Metadata-Version: 2.4
Name: tree-registration-and-matching
Version: 0.1.0
Summary: Algorithms to register or sets of trees or find correspondences between them
License: BSD-3
License-File: LICENSE
Author: David Russell
Author-email: djrussell@ucdavis.edu
Requires-Python: >=3.12
Classifier: License :: Other/Proprietary License
Classifier: Programming Language :: Python :: 3
Classifier: Programming Language :: Python :: 3.12
Classifier: Programming Language :: Python :: 3.13
Classifier: Programming Language :: Python :: 3.14
Requires-Dist: geopandas (>=1.1.1,<2.0.0)
Requires-Dist: ipykernel (>=7.1.0,<8.0.0)
Requires-Dist: matplotlib (>=3.10.7,<4.0.0)
Requires-Dist: rasterio (>=1.5.0,<2.0.0)
Requires-Dist: scikit-image (>=0.26.0,<0.27.0)
Requires-Dist: scipy (==1.15)
Description-Content-Type: text/markdown

# tree-registration-and-matching

## Install

```
conda create -n tree-registration-and-matching python=3.12 -y
conda activate tree-registration-and-matching
```
Install poetry
```
poetry install
```

## Example data
An example benchmark is provided to test registration algorithms and can be downloaded from Box at this [link](https://ucdavis.box.com/v/ofo-tree-registration). This dataset consists of data from 232 drone imagery collections and corresponding field reference information. The field reference information was manually registered to the CHM product for each dataset. The data should be downloaded and placed inside of the `data` folder in this repository (`tree-registration-and-matching/data/ofo-tree-registration`). You can download a subset of the CHM products to save space and time if desired; all other files are small.
* **CHMs:** The drone images were registered together using photogrammetry (Agisoft Metashape). This produces a digital surface model (DSM; top of canopy) and digital terrain model (DTM; bare earth model) for each site. Taking the differece of the two we obtain a raster representing the estimated canopy height model (CHM). This is cropped to a buffer of 50 meters around the region which was surveyed. The data is provided as a geotiff file (`.tif`) which encodes the spatial location of the data.
* **detected-trees.gpkg:** This is a geospatial vector file containing the point locations of individual detected trees. These were identified from the CHM using a variable radius maximum filter, implemented in the [Tree Detection Framework](https://github.com/open-forest-observatory/tree-detection-framework/blob/35c8020f86a6f51c582962298ee37ab9acdcfd21/tree_detection_framework/detection/detector.py#L478).
* **field_trees.gpkg:** The locations of trees observed from ground surveys. This is provided as a geospatial vector file where each point represents a single tree. Many attributes from the field survey are provided but are not used in most registration approaches.
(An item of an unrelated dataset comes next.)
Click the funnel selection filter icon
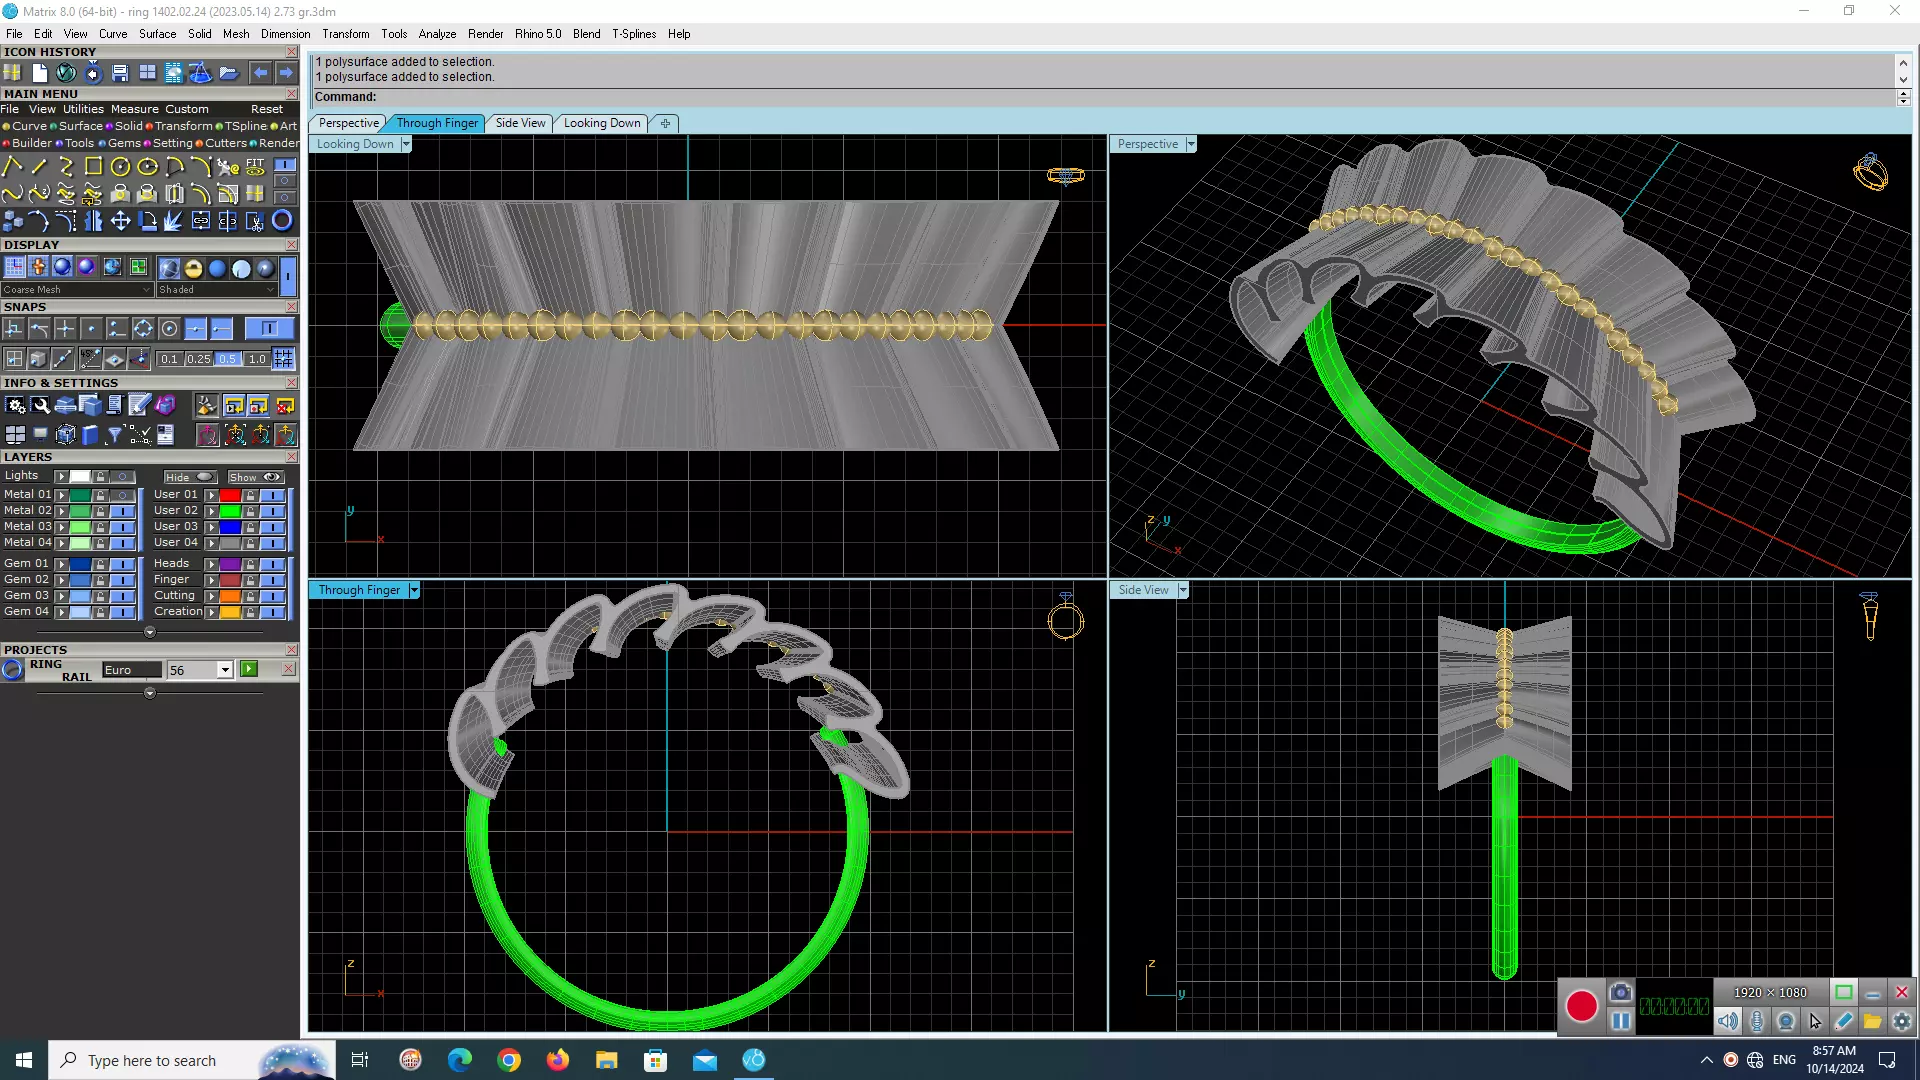 [114, 435]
The `dataset_id` field denotes which CHM the tree should be paired with and the `height` field represents the field-measured height (m). The data has undergone some pre-processing to reduce it to only trees that are expected to be visible from above. First, all trees that are dead (`live_dead == 'D'`) are removed since dead trees are reconstructed poorly by photogrammetry. Then trees are removed if they are likely to be under another larger tree. Starting with the tallest tree, any shorter trees are removed if they are within `1 + 0.1 * height (m)` of the tall tree. This process is repeated for all trees from tallest to shortest.
Finally, height is imputed for all trees that do not have a field-measured value. This is done using an allometric equation fit on the diameter at breast height (DBH) value which is recorded for all trees. Using the trees in the dataset which have both DBH and height we fit the following allometric function: $H = 1.3 + e ^ (-0.314 + 0.846 log_e(DBH))$ to find the height in meters.
* **plot_bounds.gpkg:** The region surveyed in field represented as polygon vector data. The `dataset_id` column denotes which CHM and field trees the data should be paired with.
* **shift_quality.json:** This is a mapping from `dataset_id` to a number from 1-4. The latter is a quality score, with 4 being the highest. This takes into account how accurate the field survey appeared to be when compared to the CHM data. Furthermore, it also represents how confident a human annotator was in finding the correct shift for that dataset.
* **shfts_per_dataset.json:** All of the field trees and plot bounds have been shifted so that they align as well as possible with the CHM, as determined by a human annotator. This shift, represented as an (x, y) shift in meters in the `EPSG:26910` coordinate frame, represents how much the data needed to be shifted by. Since the provided trees and plot bounds are already shifted, you must apply the negative of this value to get the initial location of the trees and plots.

### Running real-world examples
Using the data described here, you can run both the `examples/example_registratiration_real_data_CHM.ipynb` and `examples/example_registration_real_data_MEE.ipynb` notebooks. The first one is a canopy height model (CHM) approach which computes the correlation between the field-measured heights and the corresponding location on the CHM. The latter uses trees detected from the CHM and tries to match these to the observed trees.